On TV Tropes, when someone says "death of the author", they mean "the author's opinion and his precendents are an optional source of information, but can be disregarded". When they say "deconstruction", they mean "the work experiments with tropes by exploring (often unpleasant) implications that their predecessors seem to have (perhaps wilfully) ignored, often in dramatic and interesting fashions", wich is quite different from the accepted academic meaning of the expression (insofar as it can be said that there is one; "postmodernism" and postomdern-derived terms seem to suffer from the same kind of definition fuzziness, which I suppose is kind of the point of post-modernism).
Either way, I don't think "competence" is the issue here, and I suggest you calm down and sheathe your sword.
As for being excessively charitable, that's my MO; often times people will make mistakes, and, once found out, will kiling to those mistakes and fight to justify them (not merely explain them, like I tried to do earlier with RB's, but defend them as not-mistakes) if they feel their ego is being attacked. This is counterproductive. I'd rather give them the benefit of the doubt, and as much room as possible to acknowledge a mistake or defuse a misunderstanding without that feeling like the loss of a battle of egoes.

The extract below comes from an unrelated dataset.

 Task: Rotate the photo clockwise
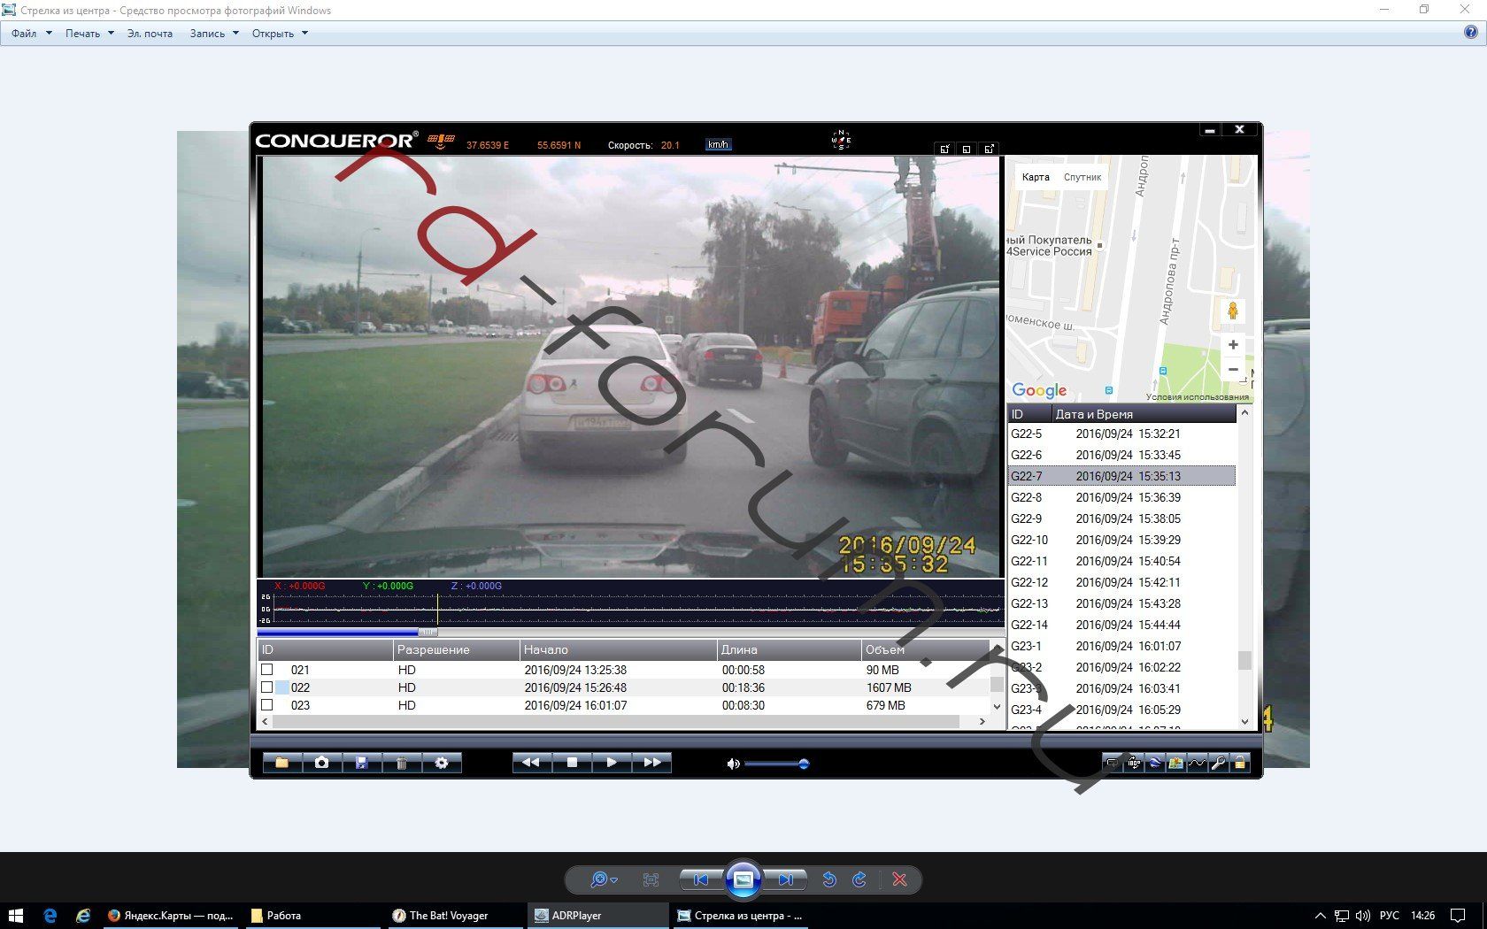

That, and, besides my love of truth, there's a selfish motive; when you attack someone mistakenly, and your accusations turn out to be wrong, you'll look... unwholesome, perhaps ridiculous, definitely rash (and in fact, will be put in exactly the humiliation-or-suicide situation I described earlier). I like to minimize the chances of getting stuck in such an uncomfortable position.
As an allegory, think of it as that one time in Les Miserables where Jean Valjean stole the bishop's silverware, and, when the police arrested Jean and brought him before the bishop, the latter claimed the utterly unbelievable claim that he'd given Jean the silverware as a gift. How do you think Jean reacted to that?

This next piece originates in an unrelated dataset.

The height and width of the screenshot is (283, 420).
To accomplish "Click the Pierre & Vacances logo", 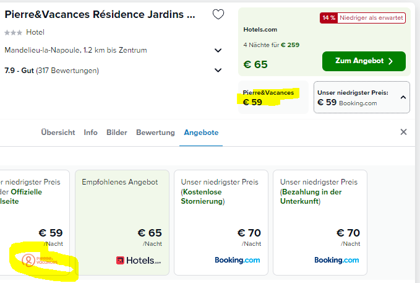I will [x=40, y=260].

Another parable would be that of the prodigal son; give people a line of retreat, and a reward for taking it.
People make mistakes. We all do. I think we can afford to be generous to each other. For instance, if we were unforgiving of irrationality in the people around us, when rationality is so rare in the world, wouldn't we be in a perpetual state of anger, outrage, and disappointment? Wouldn't we madden into misanthropy? I for one prefer to laugh heartily; I always think to myself "I can't believe I used to fall for that" or "I could have fallen for that, in his or her circumstances!".
I suggest that you confess to using a sockpuppet.